Grandma Irene taught Lucy how to sew pockets at the same time she taught her how to make a skirt. Skirts with pockets are much more complicated than skirts without, of course, but Grandma Irene was firm on her point—the one could not be made without the other.

“You always have to have a place to escape to,” Grandma Irene told Lucy, who was twelve and still thought sewing machines could smell fear. “Listen, Lucy, it’s important. You have to have pockets. You have to have something for yourself.” She said something else, too, after that, but that was what Lucy held onto.

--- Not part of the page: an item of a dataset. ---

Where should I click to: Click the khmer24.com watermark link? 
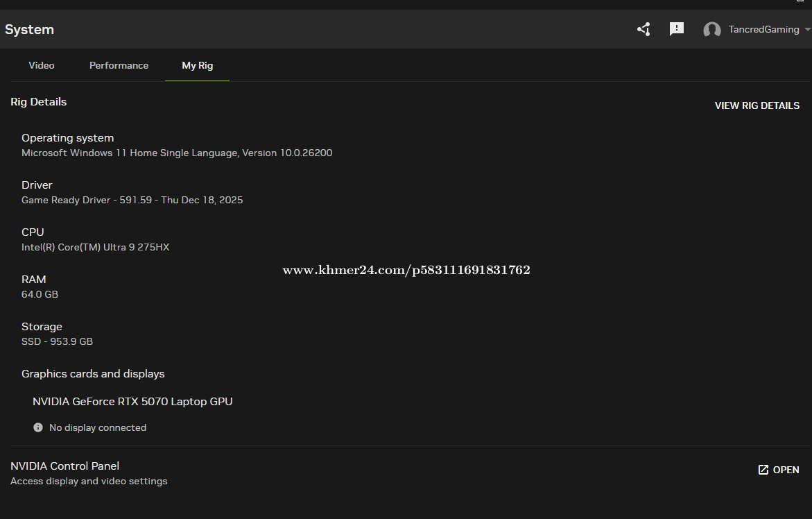point(406,270)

Lucy’s grandma understood having things for herself. When she was alive, she lived in a first-floor, one-bedroom apartment with a tiny courtyard garden where she grew flowers in pots nestled between piles of round decorative pebbles. Lucy would stay with her on Tuesdays and Thursdays after school until her mom could come pick her up, or whenever she drove her parents crazy in the summers. She would draw pictures of dolphins and octopuses and sort through the pebbles in Grandma Irene’s garden, which was the best place on earth. There was always something fresh to the air, like a rainstorm had just come and gone, and the flowers, which faced a brick wall and must have had to fight for light, were always bright, always beautiful.

Grandma Irene leaves Lucy her sewing machine and half a yard of fabric embroidered with flowers. There’s no note, no message. Lucy wishes, desperately, that there was. She knows she wasn’t listening hard enough.

Lucy is seventeen. She is standing in her mother’s living room, holding beautiful fabric, thick with stitches, with time, with love, and she does not know what to do with it. Lucy has not touched her grandmother’s sewing machine in the last three years, since it was bundled up with the things from the first-floor apartment and the courtyard garden was traded for plastic flowers in a room with a curtain.

That night, Lucy takes the fabric with her into bed and strokes the stitches of the flowers. She wonders when her grandmother started working on the embroidery, when she finished it. She wonders, and between one touch to the fabric and another, she is somewhere else.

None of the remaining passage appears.